La lista de finalistas de unos premios como los Goya tiene un deber que no tiene el palmarés. Ha de ser una buena antología de lo que haya pasado en la industria en el año de autos. Ha de ser un relato ajustado de lo que de relevante haya ocurrido en el sector durante los últimos doce meses y a través de él han de poder leerse los humores del país, si aceptamos que el cine es una expresión cultural popular y, por tanto, está sometido a la dictadura del gusto común, del estado de ánimo de la gente.
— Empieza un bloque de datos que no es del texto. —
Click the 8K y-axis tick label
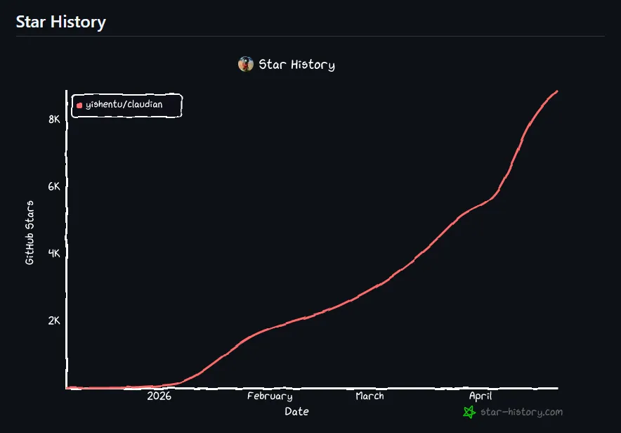621x433 pixels. (x=54, y=119)
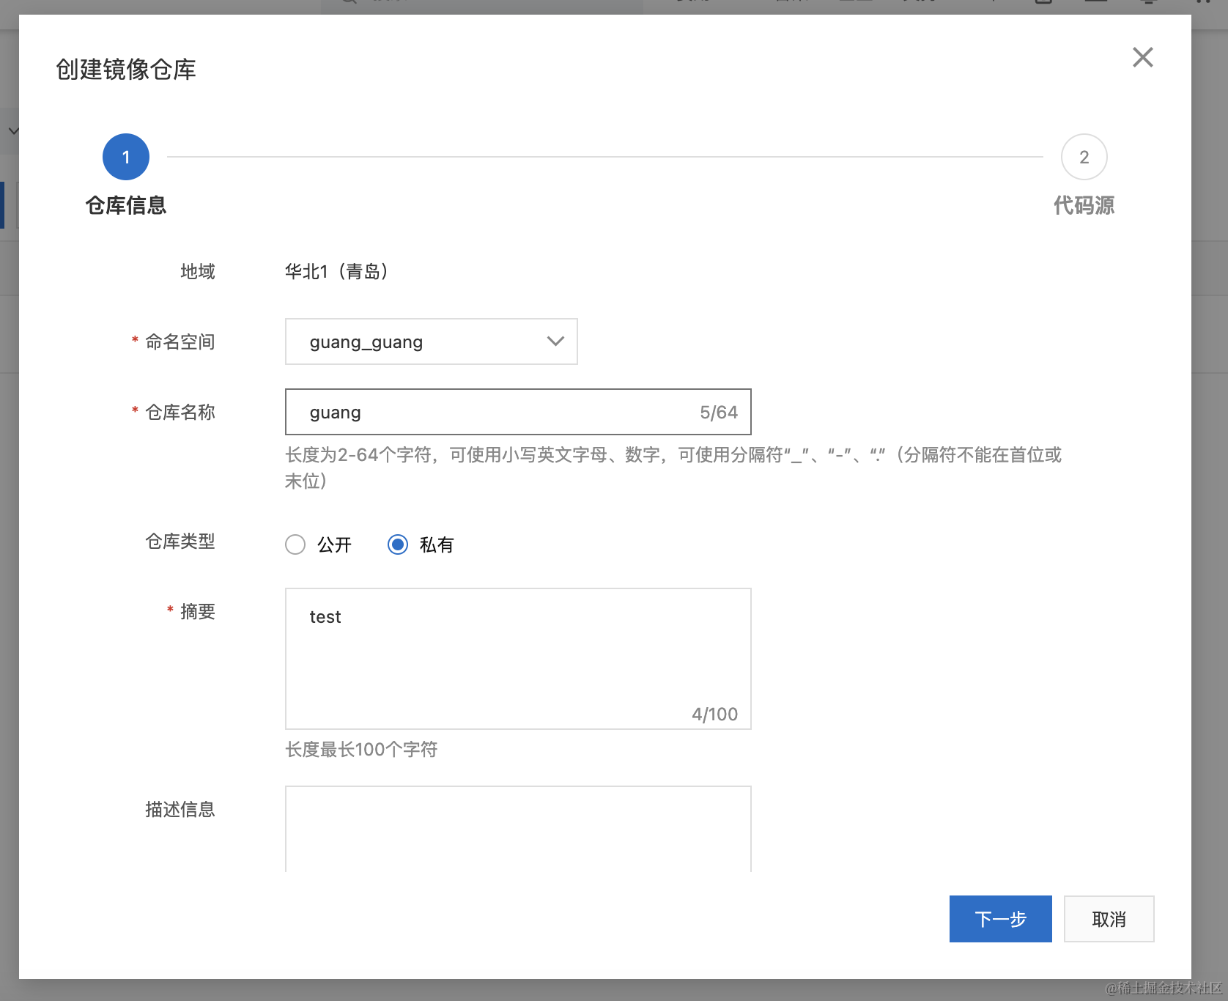Screen dimensions: 1228x1001
Task: Close the 创建镜像仓库 dialog
Action: click(1142, 57)
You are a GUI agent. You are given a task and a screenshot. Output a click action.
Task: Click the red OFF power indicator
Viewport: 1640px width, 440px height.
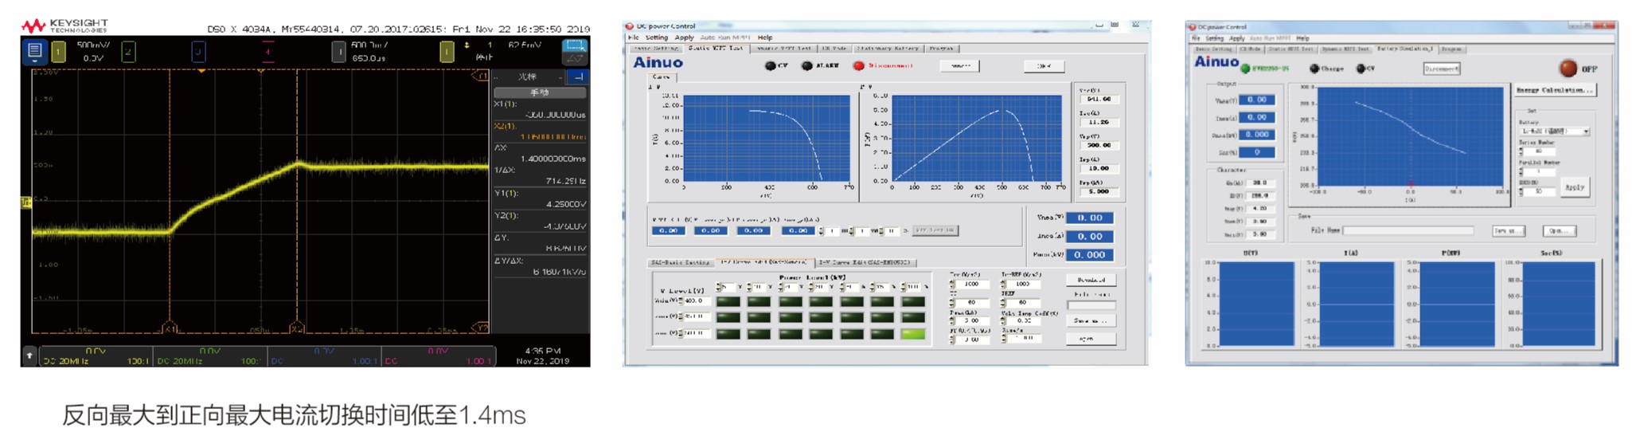coord(1568,69)
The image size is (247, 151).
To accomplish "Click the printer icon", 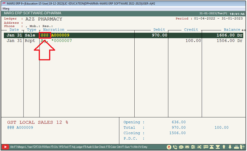I will pyautogui.click(x=236, y=147).
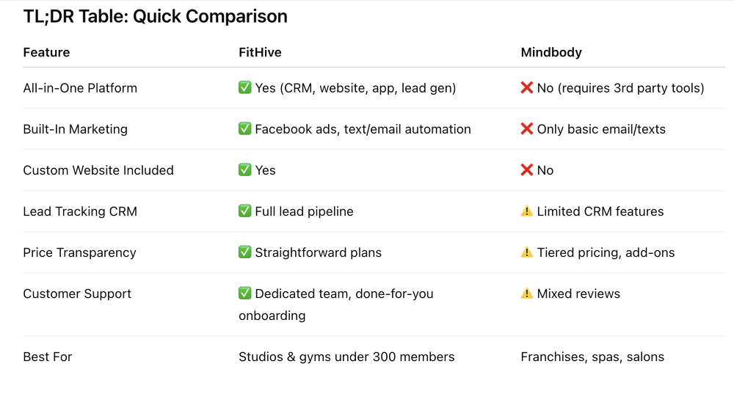Image resolution: width=734 pixels, height=405 pixels.
Task: Click 'Franchises, spas, salons' cell
Action: tap(592, 357)
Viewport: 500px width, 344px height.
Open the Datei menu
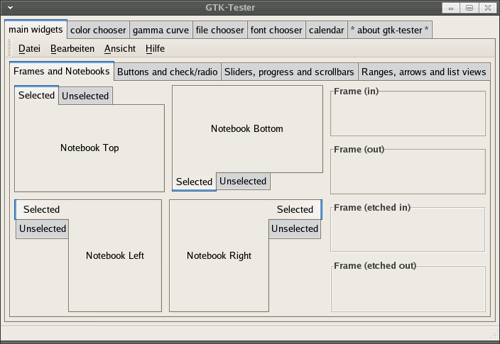tap(29, 49)
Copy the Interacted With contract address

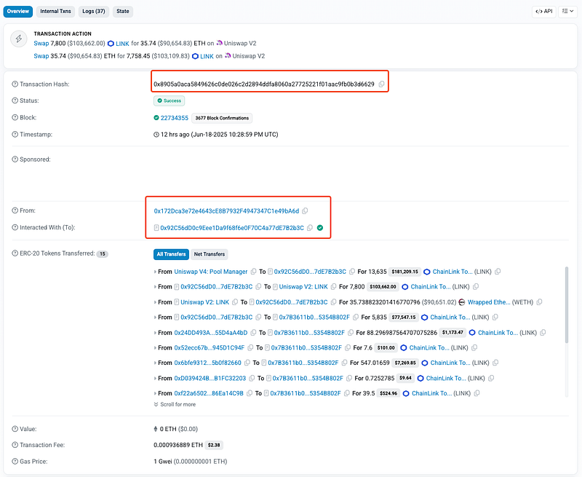(x=310, y=228)
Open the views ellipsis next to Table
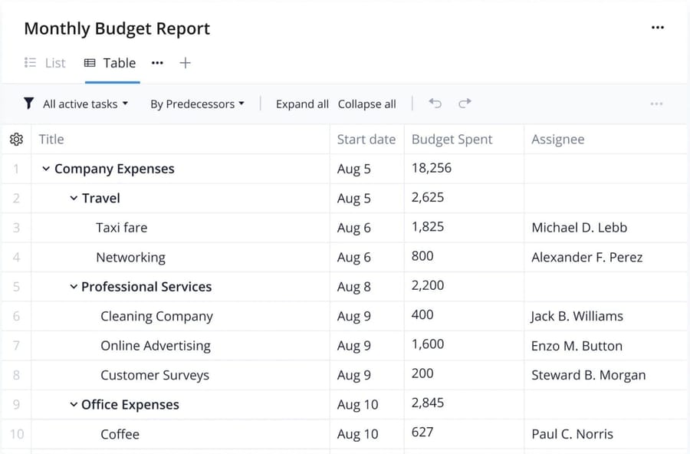690x454 pixels. [157, 64]
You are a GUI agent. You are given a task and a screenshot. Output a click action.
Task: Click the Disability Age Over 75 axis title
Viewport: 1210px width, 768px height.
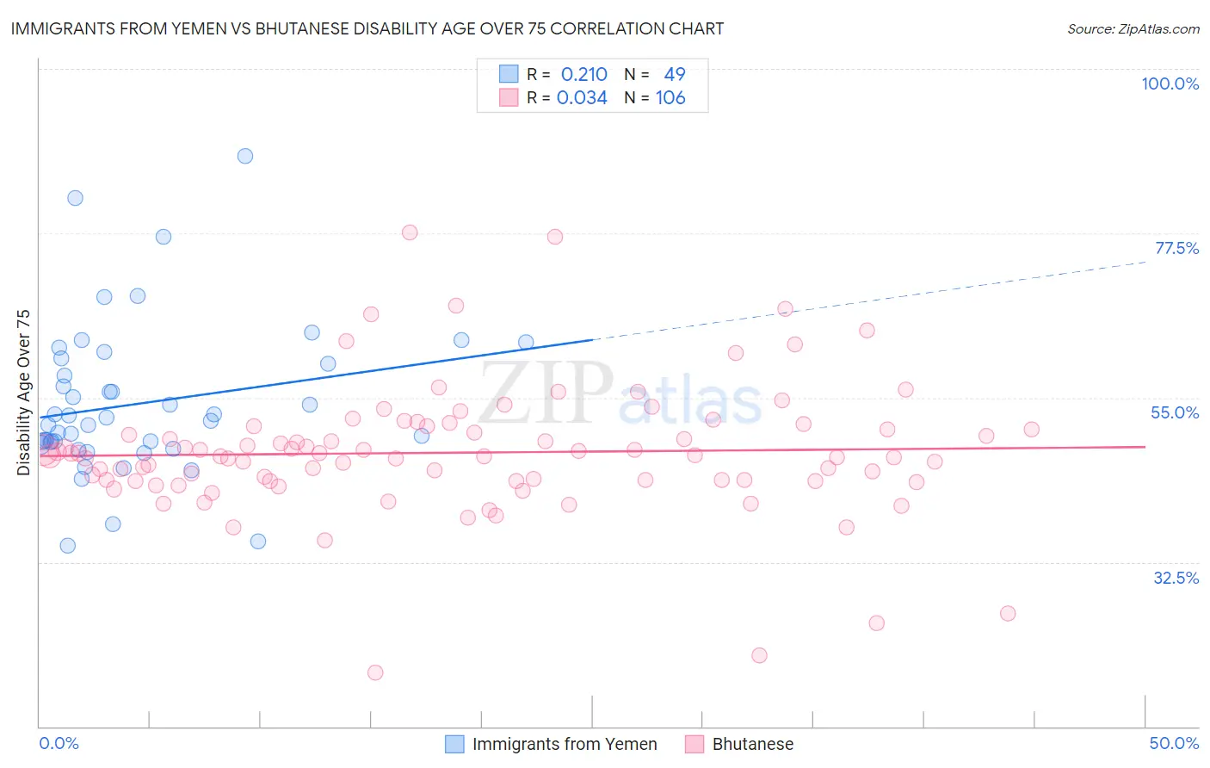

Los premios, luego, pueden obedecer, y así suelen hacerlo, a caprichos, enfados y favoritismos, pero a la selección de aspirantes hay que exigirle que nos diga algo de nosotros mismos. Y el cuadro que dibujan estos Goya –14 nominaciones para El 47, de Marcel Barrena, 13 para La infiltrada, de Arantxa Echevarría, 11 para Segundo premio, de Isaki Lacuesta, 10 para La habitación de al lado, de Pedro Almodóvar, 9 para La virgen roja, de Paula Ortiz, 8 para Casa en flames, de Dani de la Orden y La estrella azul, de Javier Macipe y 5 para Marco, de Aitor Arregi y Jon Garaño– es que este año nos miramos en lo que nos pasa. Porque aunque las ocho son ficciones, en sentido estricto, seis de ellas descansan de forma más o menos literal sobre hechos y personajes reales. Es decir, el cine español ha apostado este año por abrochar historias de la vida real y elevarlas, que es el poder que tiene la narrativa.

Eduard Fernández en 'El 47'
Seis de las ocho películas con más candidaturas a los premios Goya descansan, de forma más o menos literal, sobre historias verídicas
La colina menesterosa que conquistó una línea de autobuses, la agente infiltrada en una banda terrorista, la madre Frankenstein que creyó que podría fabricar una hija para cambiar el mundo, la historia de una banda musical de éxito, el viaje intercontinental de un roquero en horas bajas y la peripecia vital del mentiroso sin propósito son las historias que la Academia, ahora, y el público, antes, han bendecido con el privilegio de convertirlas en ejemplares, de hacer de ellas enseñanza y no avatar, pues tal es el don inmarcesible de la narrativa.
Hay pues, por fin, un ejercicio generalizado de memoria en el cine español, una mirada sobre lo que pudimos ser y fuimos, pero también sobre los sueños con los que fracasamos y las búsquedas en las que nos perdimos. Incluso un juego de muñecas rusas, con la memoria histórica inventada de un falso superviviente de los campos de exterminio, reflejo de la intensidad con la que la condición de víctima se ha vuelto el único pasaporte concebible a la respetabilidad en el presente. el dolor como único púlpito desde el que predicar.
De algún modo, el nuevo cine español ha entrado en la disputa por el relato de lo que fuimos y por tanto de lo que somos, en nuestras horas de brillo y en nuestros viajes más oscuros. Al cabo, un relato y un retrato con capacidad de impregnación y por tanto con la posibilidad de corregir el adefesio que el periodismo y la política están haciendo con nosotros.
Ese es el paradójico momento del país: películas que nos cuentan lo verdadero y nos amigan, y programas de actualidad que nos hablan de reptilianos y nos fumigan.